- Exercise directions
Put every one of the lines below into a JSON list of strings, one string per line, omitting blank lines. Leave the pictures out of the answer.

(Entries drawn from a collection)
* * *

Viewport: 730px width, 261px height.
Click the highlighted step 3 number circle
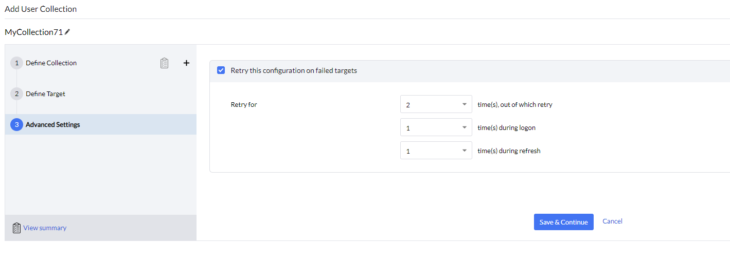tap(16, 125)
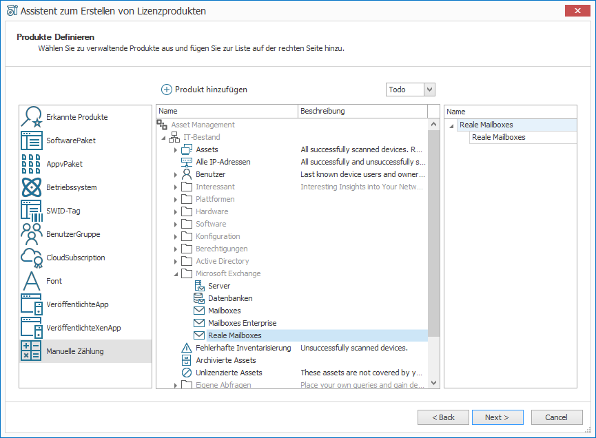This screenshot has width=596, height=438.
Task: Open the Todo filter dropdown
Action: (429, 90)
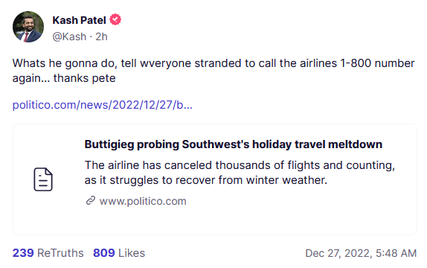Click the 809 likes count number
The width and height of the screenshot is (427, 268).
(x=103, y=253)
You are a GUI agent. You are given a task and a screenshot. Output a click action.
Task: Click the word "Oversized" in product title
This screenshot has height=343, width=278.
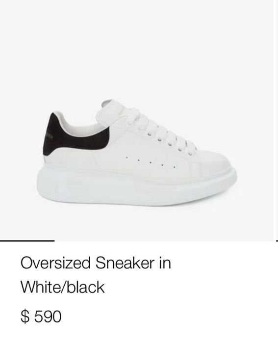[55, 263]
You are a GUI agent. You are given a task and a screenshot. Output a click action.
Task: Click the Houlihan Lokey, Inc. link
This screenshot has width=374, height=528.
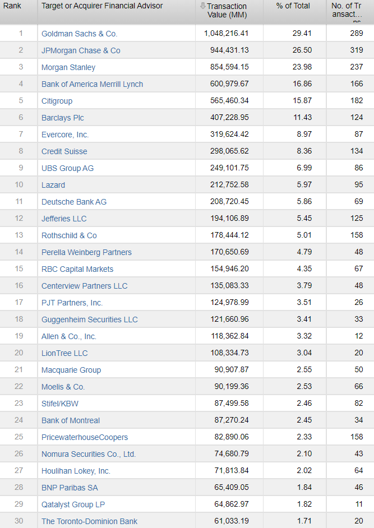point(76,471)
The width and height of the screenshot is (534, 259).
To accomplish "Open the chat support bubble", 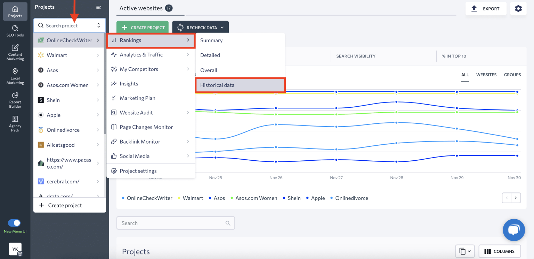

* * *

- Reply
[
  "Viewport: 730px width, 261px height.",
  "Click the highlighted step 3 number circle",
  "tap(16, 125)",
  "This screenshot has width=596, height=438.",
  "Task: Open the Todo filter dropdown",
  "Action: (429, 90)",
  "Click the 809 likes count number",
  "The width and height of the screenshot is (427, 268).",
  "(x=103, y=253)",
  "You are a GUI agent. You are given a task and a screenshot. Output a click action.",
  "Task: Click the word \"Oversized\" in product title",
  "This screenshot has height=343, width=278.",
  "[55, 263]",
  "You are a GUI agent. You are given a task and a screenshot. Output a click action.",
  "Task: Click the Houlihan Lokey, Inc. link",
  "This screenshot has width=374, height=528.",
  "point(76,471)",
  "The width and height of the screenshot is (534, 259).",
  "To accomplish \"Open the chat support bubble\", "
]